PROGREEN BIOTECH Vs. COMMERCIAL TAX OFFICER
LAWS(APH)-2019-10-32
HIGH COURT OF ANDHRA PRADESH
Decided on October 25,2019

Progreen Biotech Appellant
VERSUS
COMMERCIAL TAX OFFICER Respondents

JUDGEMENT

C.Praveen Kumar, J. - (1.)The present Writ Petition came to be filed seeking issuance of a writ of Certiorari or any other appropriate writ or direction, quashing the penalty order in Form VAT 203, dated 04.07.2019, passed by the Commercial Tax Officer, Vijayawada, for the period September 2014 to November 2016 under A.P. Value Added Tax Act as illegal arbitrary and consequently to set-aside the same.
(2.)The facts, in issue, are that:
i. The Petitioner is said to be a registered dealer under the provisions of A.P. Value Added Tax Act, 2005 and Central Sales Tax Act 1906. The Petitioner is engaged in the business of pesticides and bio-products. It is said that the 1st Respondent finalized its Assessment Order, dated 27.04.2018, on two issues, input tax credit in the absence of original tax invoices; and sales returns beyond the period of one year stipulated. Total levy as per the Assessment Order is said to be Rs., 10,29,579/-. The Petitioner claims to have paid a sum of Rs., 2,76,345/- as admitted liability, since the claim was made beyond the period prescribed under the Act. The 1st Respondent levied penalty of 25% tax on account of ineligible input tax credit and 100% on under-declaration output tax, which are Rs., 1,88,303/- and Rs., 2,76345/- respectively.

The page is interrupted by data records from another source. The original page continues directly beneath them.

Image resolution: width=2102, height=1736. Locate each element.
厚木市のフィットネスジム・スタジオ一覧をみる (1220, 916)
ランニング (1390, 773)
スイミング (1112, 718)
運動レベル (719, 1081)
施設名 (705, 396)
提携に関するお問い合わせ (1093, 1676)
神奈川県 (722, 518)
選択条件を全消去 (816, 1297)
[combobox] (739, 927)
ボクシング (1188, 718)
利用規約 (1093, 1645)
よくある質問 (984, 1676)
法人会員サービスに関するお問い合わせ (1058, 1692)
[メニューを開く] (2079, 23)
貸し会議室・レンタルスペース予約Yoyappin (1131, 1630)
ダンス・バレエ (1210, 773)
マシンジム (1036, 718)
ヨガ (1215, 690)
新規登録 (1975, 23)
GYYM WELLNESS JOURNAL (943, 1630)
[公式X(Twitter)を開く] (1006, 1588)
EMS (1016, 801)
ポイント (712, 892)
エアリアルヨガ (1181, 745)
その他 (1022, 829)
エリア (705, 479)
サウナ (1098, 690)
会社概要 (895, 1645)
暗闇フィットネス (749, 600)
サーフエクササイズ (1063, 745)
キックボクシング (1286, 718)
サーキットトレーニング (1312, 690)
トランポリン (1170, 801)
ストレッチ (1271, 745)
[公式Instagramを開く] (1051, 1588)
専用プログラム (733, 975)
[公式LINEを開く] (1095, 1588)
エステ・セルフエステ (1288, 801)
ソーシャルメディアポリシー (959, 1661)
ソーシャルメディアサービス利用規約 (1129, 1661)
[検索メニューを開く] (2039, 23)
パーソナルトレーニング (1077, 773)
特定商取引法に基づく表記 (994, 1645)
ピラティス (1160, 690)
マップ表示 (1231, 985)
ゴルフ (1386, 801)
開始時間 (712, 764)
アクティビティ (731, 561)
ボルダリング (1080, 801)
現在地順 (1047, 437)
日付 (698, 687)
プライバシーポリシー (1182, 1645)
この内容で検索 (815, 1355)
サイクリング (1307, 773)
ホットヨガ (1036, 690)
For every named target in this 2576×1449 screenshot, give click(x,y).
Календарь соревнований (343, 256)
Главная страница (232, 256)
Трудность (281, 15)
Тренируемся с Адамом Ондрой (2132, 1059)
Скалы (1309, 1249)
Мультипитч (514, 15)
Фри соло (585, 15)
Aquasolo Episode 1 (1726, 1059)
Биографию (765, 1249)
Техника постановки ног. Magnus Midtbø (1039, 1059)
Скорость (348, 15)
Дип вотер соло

ii. Challenging both the Order of assessment and penalty Orders, dated 27.04.2018 and 16.07.2018, two separate appeals came to be preferred before the Appellate Deputy Commissioner, Vijayawada, who by his Orders, dated 04.08.2018 and 24.09.2019, remanded the matters back to the 1st Respondent to pass the orders afresh causing denovo verification of entire issue with reference to the petitioner's claim.

iii. Pursuant to the directions issued, the 1st Respondent passed consequential Order, dated 14.03.2019, whereby, a refund of Rs., 94,154/- was found as excess to be refunded to the Petitioner. The 1st Respondent also issued a show-cause notice levying penalty vide show-cause notice, dated 10.06.2019. A reply came to be filed, on 29.06.2019, requesting the 1st Respondent to withdraw the proposal in respect of levy of tax at 100% proposed under Section 53(3) of the Act, whereas, the penalty at 25% would be dependent on the issue of remand in tax appeal. By an Order, dated 04.07.2019, the 1st Respondent confirmed the penalty at 100% on admitted tax liability and paid by the Petitioner without contesting the issue in appeal. Challenging the same, the present appeal came to be filed.

(3.)The learned Counsel for the petitioner mainly submits that the question of payment of penalty would not arise, since, there is no material to show that ingredients of Section 53(3) of the Act, are made out against the petitioner. It is pleaded that, there is no fraud or willful intention to evade tax, as the petitioner has claimed exemption on sale returns, on the ground that it was made within time. It is further pleaded that, though, an appeal lies against the Order, dated 04.07.2019, it would be a futile exercise, in view of the earlier order of the Appellate Deputy Commissioner remanding the matter to the 1st Respondent to pass orders after denovo verification.